Another contradiction I could not agree with was their division of days. They acknowledge the legal day as beginning from just after midnight to midnight the following day except in the case of Saturday, their accepted Sabbath. For them this day commenced at sundown on Friday, and ended at sunset on Saturday, so that in a country of several time zones like the U.S.A., there was a wide variety in the beginning and ending of Sabbath days. I really could not reconcile this attitude of this group of people, who unquestionably were usually a very intelligent lot.
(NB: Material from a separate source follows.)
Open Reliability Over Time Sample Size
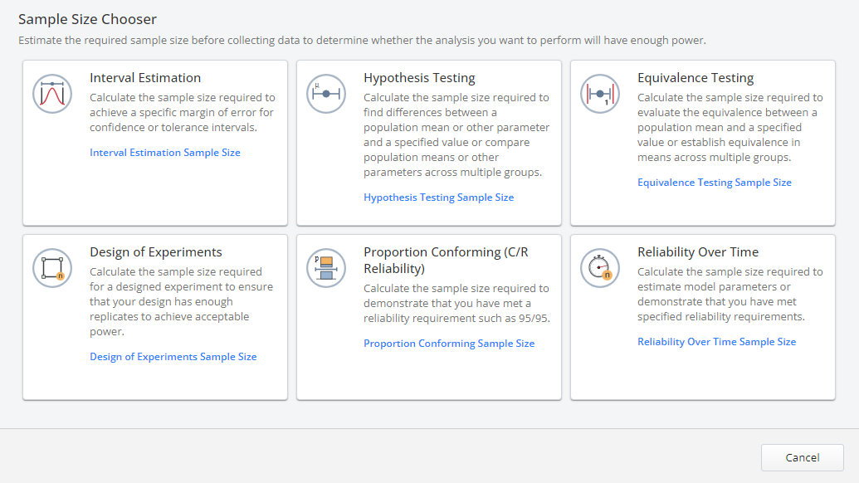[x=715, y=341]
To me, it savoured of bigotry.

Adventists have selected the fourth commandment as the basis of their faith, and working among this group for more than six years, it was clear that many of them completely disregarded other commandments such as those dealing with "stealing", "coveting", and "honouring father and mother". They surround themselves with an aura of infallibility in respect of biblical matters, to such an extent, that I have listened, in their churches, to sermons which "cut down" other religious denominations, particularly Roman Catholics.
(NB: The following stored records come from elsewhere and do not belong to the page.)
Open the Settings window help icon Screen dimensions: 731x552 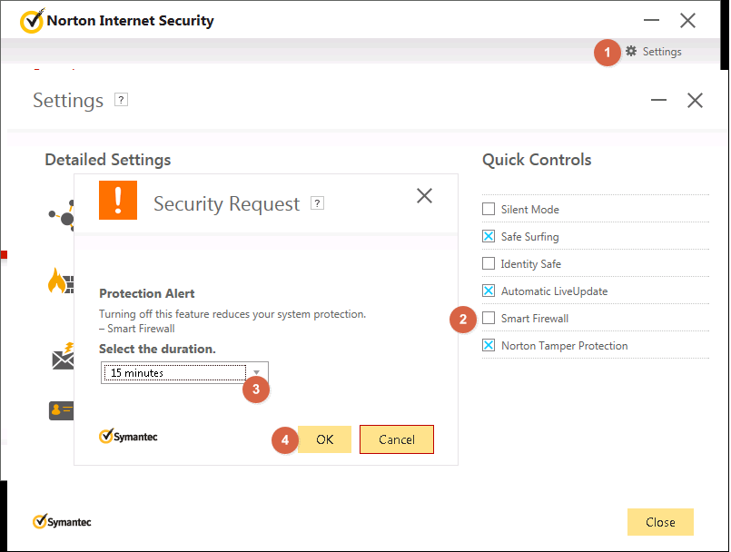122,100
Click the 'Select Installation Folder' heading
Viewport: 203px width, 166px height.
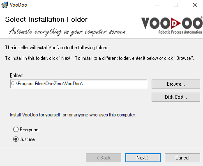click(x=46, y=19)

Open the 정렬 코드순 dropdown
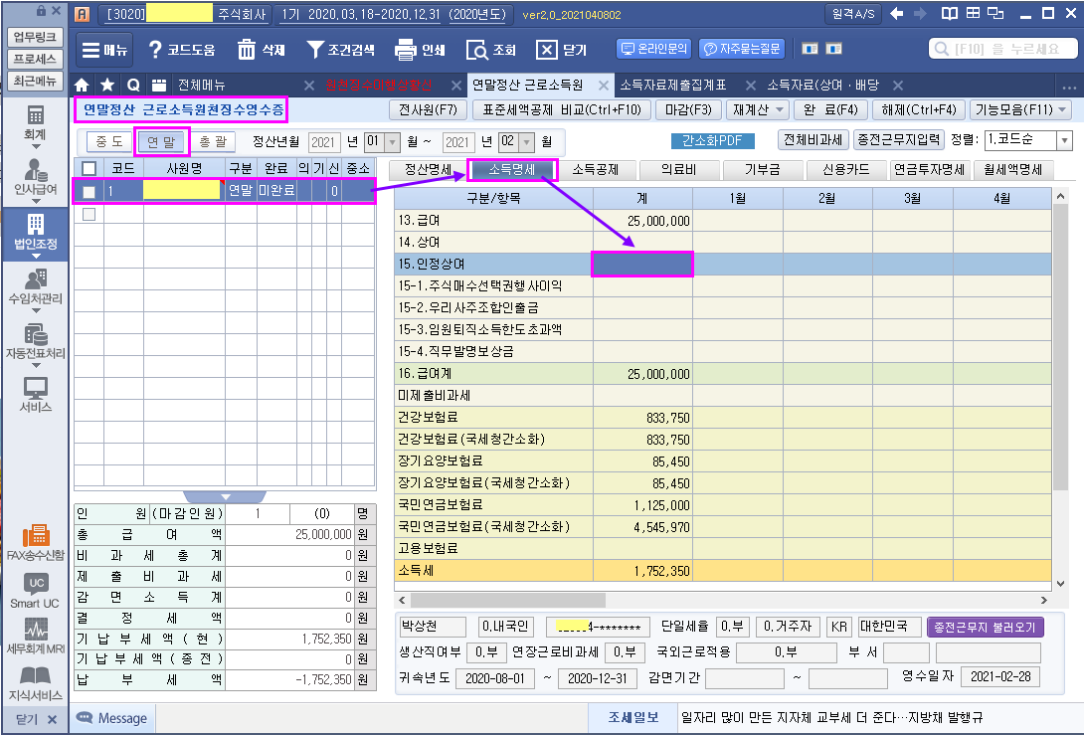(1065, 141)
I have also heard eminent Adventists refer to the Pope of Rome as a person with the mark of the beast (666) by cleverly using the words which were formerly inscribed on his mitre: "Vicarious Filii Dei", adding their numerical sum to total 666 e.g.
V = 5
I = 1
C = 100
A = -
R = -
I = 1
V = 5
S = -
F = -
I = 1
L = 50
I = 1
I = 1
D = 500
E = -
I = 1
Total = 666
In my view, this was a purely "Procrustean" arrangement of leaving out the letters which had no numerical value, this "fitting the sleeper to the size of the bed, by lopping off his legs or part thereof". My, for example did not the author of this "explanation" linking the inscription on the Pope's mitre with the mark of the beast, why did he not choose to designate the value of 1 - 26, -(a-= 1, b = 2, c = 3 etc.) for the 26 letters of the alphabet, which would certainly have produced a completely different total. I sometimes wonder if this "explanation" of "Vicarious Filii Dei" could not be construed as petty, childish or even libellous.

After listening to a lot of tapes sent to me by Gordon from Georgia featuring J.R. Hoffmann, as the speaker, an impartial observer cannot help thinking that just as Rome once dominated the ecclesiastical world of its day, so now, in our time, Adventism is making an all out effort to establish a solid foothold in this particular and all important field. As I record this observation, I have just finished listening to one of Hoffmann's tapes in which he certainly adopts what I can only describe as scare tactics. The name of this particular tape was "When One Can No Longer Buy or Sell", and he states categorically that ours could be the last generation on earth before it is reduced to a cinder.

On a previous tape by the same speaker, he stated that prophecy indicated that the next world war, World War Three, would be in July, of 1975 and since as I record this, it is April of 1,976, I find it difficult to believe any more of Hoffmann's prophecies. He seems to be a modern counterpart of Miller, who erroneously foretold the end of the world and the second coming of Christ in 1844. In yet another tape recording, Hoffmann explains that Miller was not an Adventist, thus making it clear that Adventists were not responsible for this incorrect prediction in the 19th century.

In spite of this difference of opinion, however, we made a number of delightful friends in the Adventist community. How can we ever forget the kindness, the great charm, and all the wonderful help provided to us both, after Gordon had left for Peru, and we were alone in a strange land, thousands of miles away from our nearest relative. Friends like Svein & Milly Nilsen, Bill and Ardis Beckner, Howard and Fern Smith, Lois Ritchie, Don Schlinkert, and many, many more will stand out as shining examples of this religious group.